Darwin is located in the middle of a boom -powered boom in the midst of a shortage of the offer, with home values 6.6% higher than a year ago, according to the latest Proptrack Home price index.

Newly updated forecasts of real estate from Anz predict that Darwin housing prices will rise a total of 14.3% this year, and another 6.1% in 2026.

Rising real estate prices raise the loan values

Although the ABS data demonstrate that the number of new loans for both investors and owners were relatively level compared to a year ago, the total value of loans increased by 7.2%.

On an annual basis, the total value of lending to established homeowners increased by 9.9%, which exceeds that of both investors (6.9%) and buyers of the first house (2.2%).
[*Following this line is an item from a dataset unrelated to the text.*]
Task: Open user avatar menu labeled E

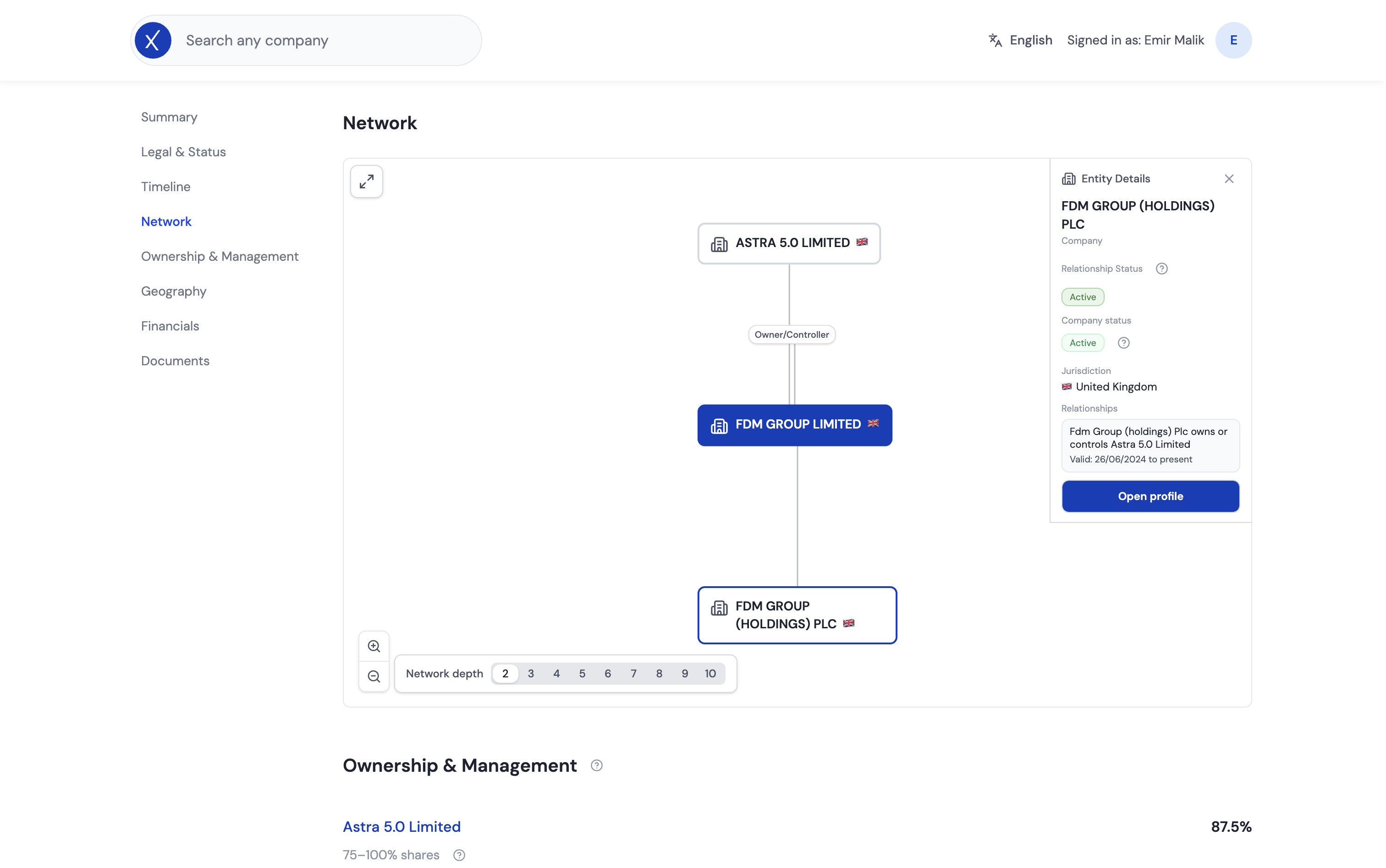Action: [1233, 40]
ABS -Head of Financing Statistics Dr. Mish Tan said that the average loan size had grown by 7.5%, which is a representation of higher real estate prices, in particular in Queensland, South Australia and West -Australia.

Rates Announcement

The RBA expects real estate prices to continue to rise after Tuesday’s rate, but Governor Michele Bullock said that this was outside the control of the central bank. Photo: Nikki Short


The Reserve Bank said in its statement about monetary policy, on Tuesday released in combination with its cash register, that house prices had risen faster than expected since the lowering of May and were expected to rise.

“Auction declaration percentages, which can be a leading indicator for the growth of the housing price, have been a little higher since the beginning of the year to be slightly above historical averages,” was the statement.

“On-Market offer remains sleek, with total offers from for sale houses that have been falling in Sydney and Melbourne in recent months.”

RBA -Governor Michele Bullock said in a press conference after Tuesday’s rate decision that the bank expected prices to rise as a result of tariff reductions and hoped that it would happen in a “fun, measured way”, but said that the property prices were outside the control of the RBA.